--- SELECTED PASSAGE Enclosed Below ---

At first blush, it seemed that Diane’s husband, Jim, was replacing the old adage “A woman’s place is in the home” with a new one: “A woman’s place is at work.” But Diane went on to explain matters in a way that cast a different light on him. She said her husband had suffered a blow at work, that she had criticized him strongly, adding one blow to another. He had been extremely involved with the birth of his son, and wanted to share the care of him. Perhaps if things were not going well at work, he wanted to devote more of his identity to being a father. It was when Diane began to crowd him out of his role at home that Jim began to urge her back to work. She would not share the power at home with him or appreciate the identity as a father he was trying to build. To the utter shock and dismay of family and friends, Jim walked out on his wife and nine-month-old baby. But this may have been why. If women want men involved at home, they will have to share the power and the respect for the work it takes.

--- End of Enclosed SELECTED PASSAGE ---

▶ _INSTRUCTIONS TO FOLLOW_: Translate this sentence from the passage about Diane and Jim into Spanish: "If women want men involved at home, they will have to share the power and the respect for the work it takes."

--- DATA PROVIDED Enclosed Below ---

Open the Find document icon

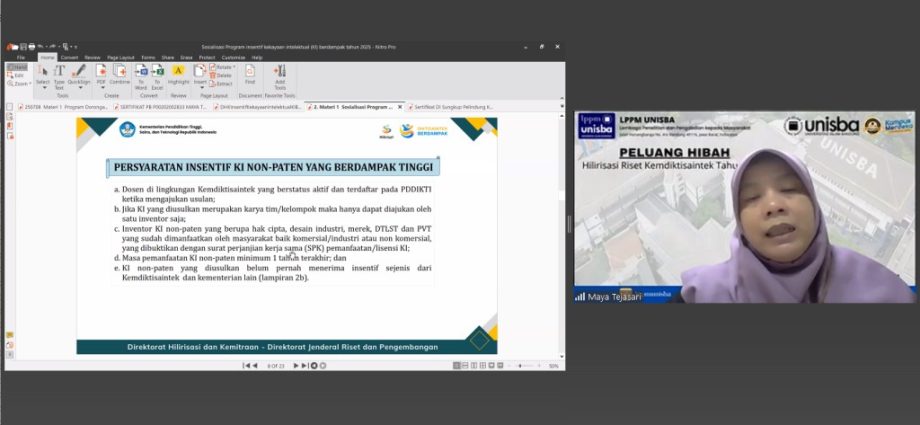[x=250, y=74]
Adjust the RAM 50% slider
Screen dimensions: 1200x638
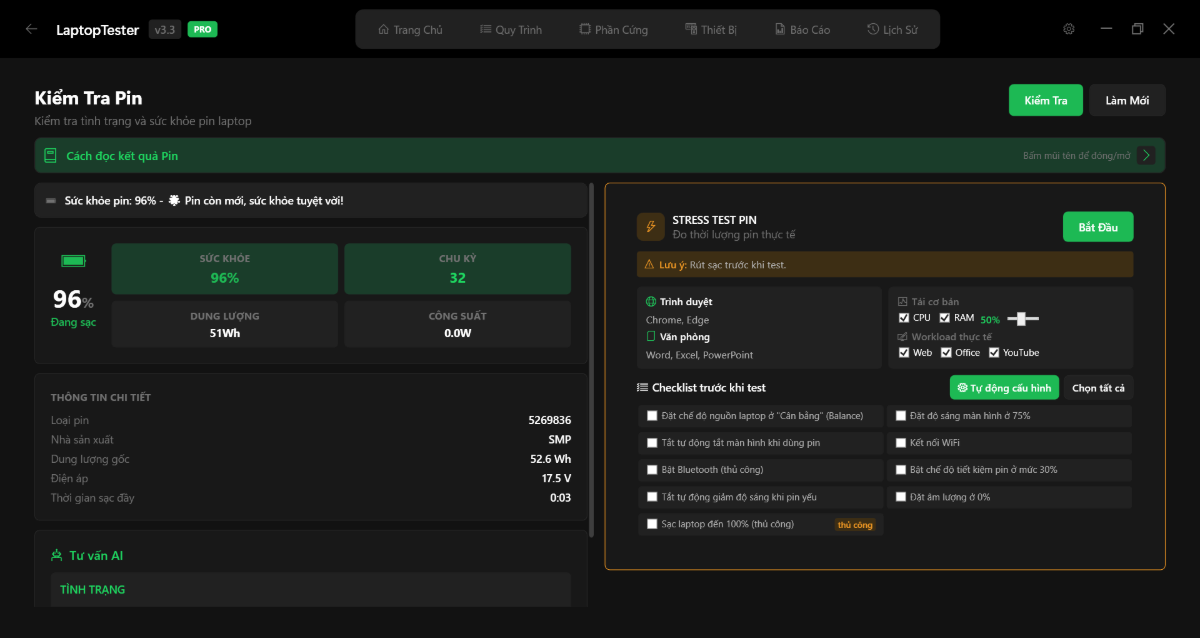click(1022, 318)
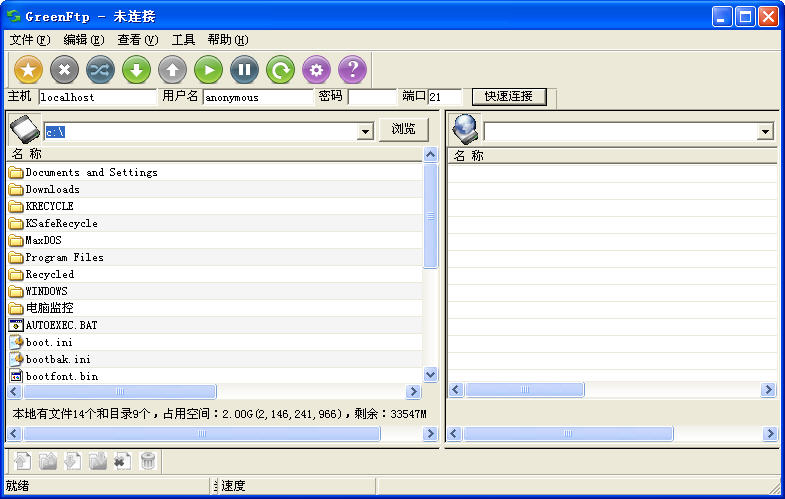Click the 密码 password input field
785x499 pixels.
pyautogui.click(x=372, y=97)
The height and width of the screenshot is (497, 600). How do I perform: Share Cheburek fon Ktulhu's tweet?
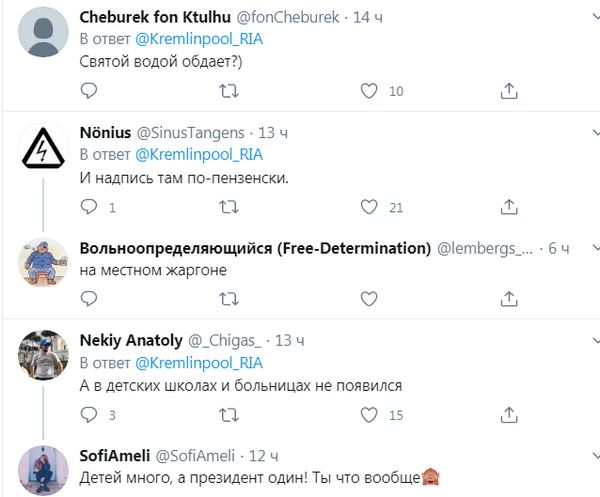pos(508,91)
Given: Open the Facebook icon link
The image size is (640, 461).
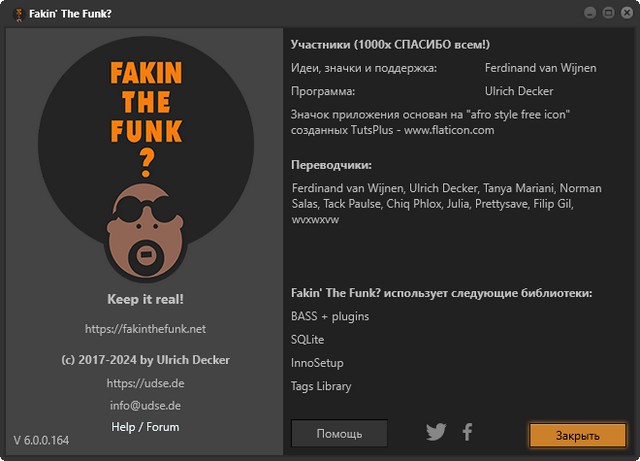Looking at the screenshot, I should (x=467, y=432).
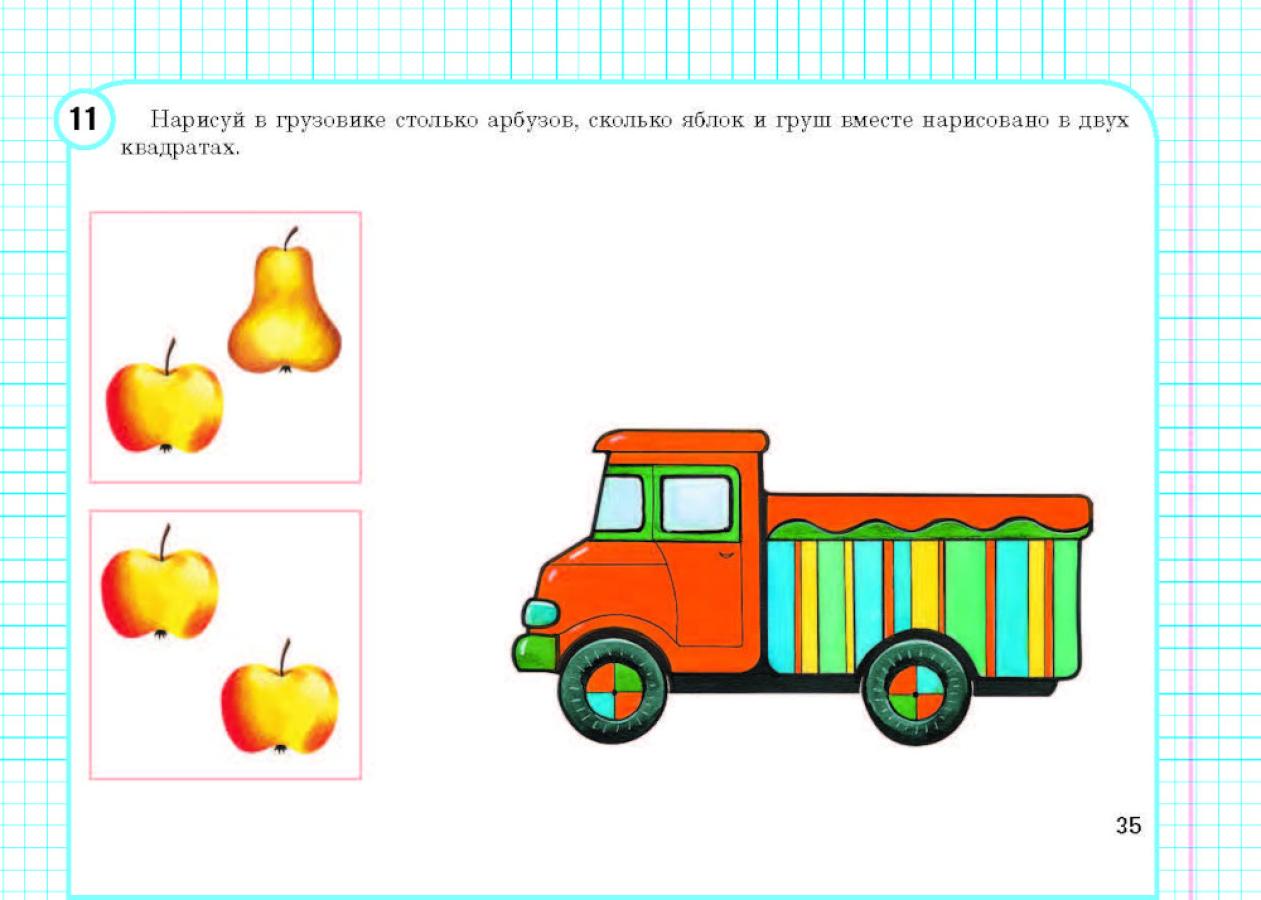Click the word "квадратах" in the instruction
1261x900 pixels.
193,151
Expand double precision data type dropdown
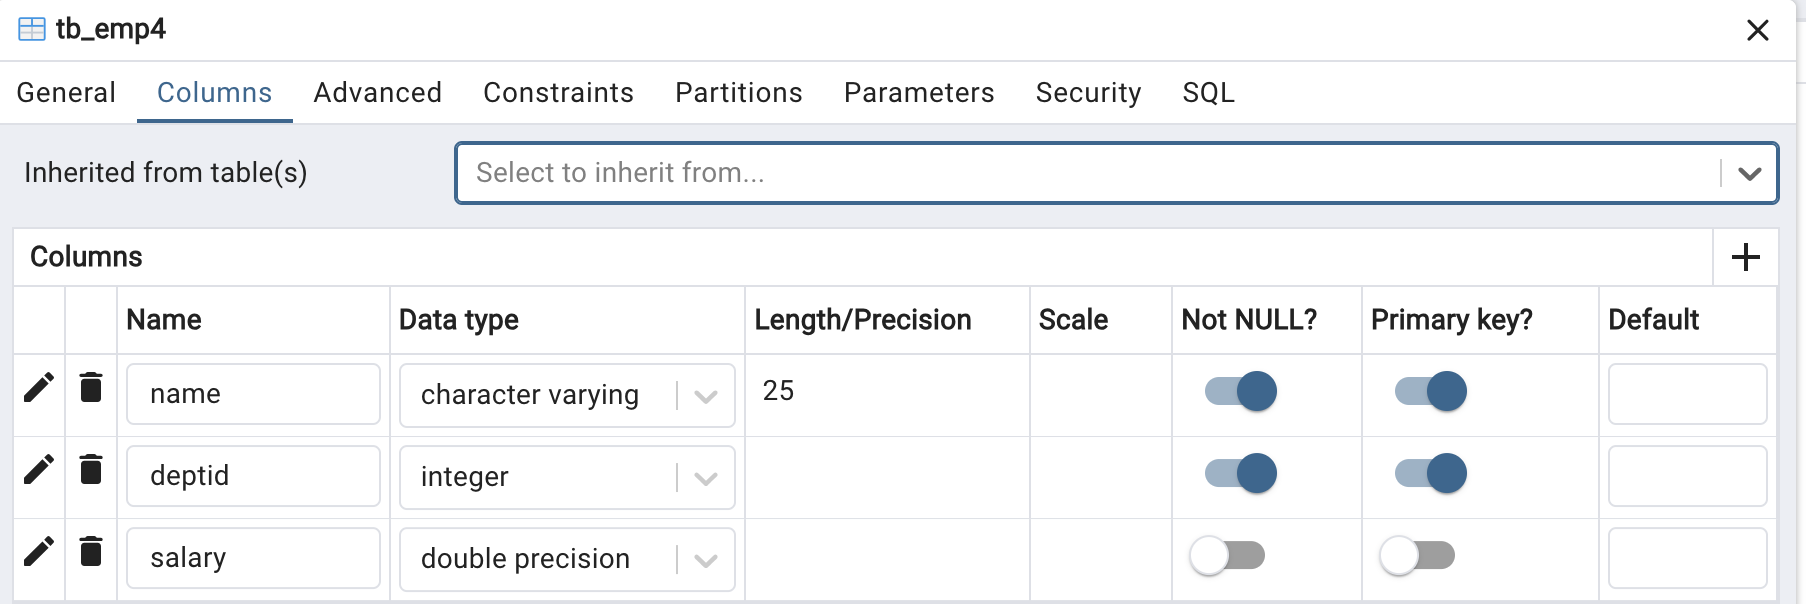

--- End of Enclosed DATA PROVIDED ---

▶ _EXPECTED ANSWER_: Si las mujeres quieren que los hombres participen en el hogar, tendrán que compartir el poder y el respeto por el trabajo que eso implica.